Deux phrases brèves pour clore la pièce : le constat de mort et la séparation définitive. La sécheresse du style, après tant d'éloquence, dit que la parole a épuisé ses droits — citation indispensable pour tout sujet sur le dénouement.

Questions fréquentes

Quel parcours pour On ne badine pas avec l'amour au bac 2027 ?

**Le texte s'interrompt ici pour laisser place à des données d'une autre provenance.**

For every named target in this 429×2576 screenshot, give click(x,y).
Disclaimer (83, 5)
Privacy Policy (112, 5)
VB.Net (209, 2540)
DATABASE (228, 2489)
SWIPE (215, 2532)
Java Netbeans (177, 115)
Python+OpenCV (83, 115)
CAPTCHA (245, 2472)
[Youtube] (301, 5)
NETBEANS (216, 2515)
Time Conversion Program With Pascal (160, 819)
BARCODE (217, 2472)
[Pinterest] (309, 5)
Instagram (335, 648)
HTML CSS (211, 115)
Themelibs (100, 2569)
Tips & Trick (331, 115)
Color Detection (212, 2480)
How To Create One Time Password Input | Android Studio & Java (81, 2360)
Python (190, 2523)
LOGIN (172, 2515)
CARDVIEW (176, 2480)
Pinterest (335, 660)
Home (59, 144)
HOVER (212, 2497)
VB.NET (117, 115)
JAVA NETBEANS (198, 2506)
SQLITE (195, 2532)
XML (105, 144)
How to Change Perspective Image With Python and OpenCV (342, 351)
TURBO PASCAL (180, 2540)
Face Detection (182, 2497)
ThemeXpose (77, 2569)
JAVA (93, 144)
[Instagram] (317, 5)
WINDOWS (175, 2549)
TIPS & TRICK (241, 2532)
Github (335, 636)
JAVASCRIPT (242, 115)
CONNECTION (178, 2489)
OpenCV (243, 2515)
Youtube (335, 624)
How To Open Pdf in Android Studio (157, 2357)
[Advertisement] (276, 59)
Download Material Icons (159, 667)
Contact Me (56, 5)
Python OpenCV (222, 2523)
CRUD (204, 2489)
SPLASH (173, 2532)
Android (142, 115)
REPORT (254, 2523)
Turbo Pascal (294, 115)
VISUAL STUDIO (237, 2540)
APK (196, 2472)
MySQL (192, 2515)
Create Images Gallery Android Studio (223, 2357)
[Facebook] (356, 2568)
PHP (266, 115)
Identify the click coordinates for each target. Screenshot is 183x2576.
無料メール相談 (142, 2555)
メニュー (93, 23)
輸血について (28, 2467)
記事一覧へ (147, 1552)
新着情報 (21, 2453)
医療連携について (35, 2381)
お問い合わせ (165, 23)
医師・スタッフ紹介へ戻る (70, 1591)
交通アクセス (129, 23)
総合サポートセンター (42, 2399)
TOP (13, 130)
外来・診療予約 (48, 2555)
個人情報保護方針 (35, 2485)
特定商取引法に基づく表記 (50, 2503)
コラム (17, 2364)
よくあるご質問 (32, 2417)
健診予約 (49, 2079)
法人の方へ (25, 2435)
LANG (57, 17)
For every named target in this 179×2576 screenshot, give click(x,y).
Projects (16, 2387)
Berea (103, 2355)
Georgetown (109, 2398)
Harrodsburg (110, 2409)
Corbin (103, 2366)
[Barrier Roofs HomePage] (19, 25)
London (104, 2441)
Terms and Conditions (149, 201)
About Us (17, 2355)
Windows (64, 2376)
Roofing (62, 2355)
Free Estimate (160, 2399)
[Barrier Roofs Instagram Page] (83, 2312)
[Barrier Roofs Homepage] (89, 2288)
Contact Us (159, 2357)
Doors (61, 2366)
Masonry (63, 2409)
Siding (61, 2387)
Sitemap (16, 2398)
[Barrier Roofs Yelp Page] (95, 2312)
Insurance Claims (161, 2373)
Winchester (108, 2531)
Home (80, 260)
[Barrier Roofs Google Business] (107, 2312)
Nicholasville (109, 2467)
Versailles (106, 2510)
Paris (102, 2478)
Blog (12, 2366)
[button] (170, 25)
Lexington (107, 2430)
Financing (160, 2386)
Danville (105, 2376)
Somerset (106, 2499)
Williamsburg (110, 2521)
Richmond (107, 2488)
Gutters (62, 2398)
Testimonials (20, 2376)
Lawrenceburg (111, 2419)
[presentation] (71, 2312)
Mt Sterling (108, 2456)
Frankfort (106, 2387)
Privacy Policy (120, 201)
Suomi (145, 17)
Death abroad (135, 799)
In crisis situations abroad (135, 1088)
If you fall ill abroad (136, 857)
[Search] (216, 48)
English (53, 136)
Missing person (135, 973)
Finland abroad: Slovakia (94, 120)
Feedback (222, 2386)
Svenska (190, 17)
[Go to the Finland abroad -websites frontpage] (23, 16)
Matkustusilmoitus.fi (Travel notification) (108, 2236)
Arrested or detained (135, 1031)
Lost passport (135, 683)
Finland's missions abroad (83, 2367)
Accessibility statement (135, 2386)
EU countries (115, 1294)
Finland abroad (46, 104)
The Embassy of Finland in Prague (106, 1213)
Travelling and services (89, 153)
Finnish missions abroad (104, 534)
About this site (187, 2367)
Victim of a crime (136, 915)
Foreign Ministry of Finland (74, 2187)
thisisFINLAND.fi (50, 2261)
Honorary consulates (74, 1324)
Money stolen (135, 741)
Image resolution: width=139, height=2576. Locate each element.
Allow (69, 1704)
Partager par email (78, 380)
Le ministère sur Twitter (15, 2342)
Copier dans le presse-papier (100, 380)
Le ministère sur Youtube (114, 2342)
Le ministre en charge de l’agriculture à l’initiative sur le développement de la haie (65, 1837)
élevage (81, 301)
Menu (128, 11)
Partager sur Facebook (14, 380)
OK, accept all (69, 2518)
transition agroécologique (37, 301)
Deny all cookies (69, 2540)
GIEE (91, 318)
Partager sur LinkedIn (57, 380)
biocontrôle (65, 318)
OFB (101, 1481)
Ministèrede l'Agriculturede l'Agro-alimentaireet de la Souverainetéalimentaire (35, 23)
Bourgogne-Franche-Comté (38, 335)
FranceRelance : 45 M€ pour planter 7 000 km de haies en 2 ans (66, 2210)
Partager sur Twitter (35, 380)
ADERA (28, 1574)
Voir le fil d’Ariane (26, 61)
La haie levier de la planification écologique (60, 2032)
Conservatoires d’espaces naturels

La pièce de Musset est étudiée dans l'objet d'étude « Le théâtre du XVIIe au XXIe siècle », avec le parcours « Les jeux du cœur et de la parole », en voie générale comme en voie technologique. Le parcours invite à analyser comment la parole — tirades, lettres, scènes jouées devant témoin caché — sert de masque et d'arme aux sentiments, jusqu'à la catastrophe finale.
On ne badine pas avec l'amour : résumé court
Le Baron veut marier son fils Perdican à sa nièce Camille, élevée au couvent. Camille, par peur d'être trahie, refuse ; Perdican, par dépit, courtise la paysanne Rosette sous ses yeux et promet de l'épouser. Après une guerre d'orgueil à coups de lettres et de scènes piégées, les deux cousins s'avouent enfin leur amour — mais Rosette, qui les entend cachée derrière l'autel, meurt de saisissement, et Camille quitte Perdican pour toujours.
Comment se termine On ne badine pas avec l'amour et pourquoi Rosette meurt-elle ?
Dans la dernière scène, à l'oratoire, Camille et Perdican cessent enfin de feindre et s'embrassent. Rosette, dissimulée derrière l'autel, entend cet aveu qui révèle qu'on s'est joué d'elle : elle meurt de saisissement. Sa mort rend l'union impossible — Camille prononce la dernière réplique, « Elle est morte. Adieu, Perdican ! ». Rosette meurt donc littéralement du badinage des autres : c'est la démonstration tragique du proverbe-titre.
On ne badine pas avec l'amour est-elle une comédie ou une tragédie ?
Ni l'une ni l'autre exactement : c'est un « proverbe dramatique » devenu drame romantique. Musset mêle une comédie de fantoches (le Baron, Blazius, Bridaine, Dame Pluche) et un chœur à l'antique à une intrigue sentimentale qui s'achève par une mort. Ce mélange des registres, revendiqué par le théâtre romantique, est un axe d'analyse majeur — la pièce bascule du rire au tragique en une réplique.
Comment analyser On ne badine pas avec l'amour pour la dissertation ?
Trois axes couvrent la plupart des sujets : la parole comme jeu et comme piège (l'entretien de l'acte II scène 5, les scènes à témoin caché de l'acte III, la lettre interceptée) ; l'orgueil comme obstacle à l'aveu (deux éducations — couvent et université — qui forment des amours-propres, pas des amants) ; et la victime du jeu, Rosette, dont la mort donne à la pièce sa portée morale et sociale. Citez précisément la tirade de Perdican et la dernière réplique de Camille.
Où lire On ne badine pas avec l'amour gratuitement ?
L'œuvre de Musset est dans le domaine public : le texte intégral de la pièce est librement accessible en ligne, et une édition numérique gratuite est en préparation sur Lectrya, où vous pouvez déjà consulter la page consacrée à Alfred de Musset. La pièce est courte (trois actes) : comptez deux heures de lecture, à refaire crayon en main avant l'oral.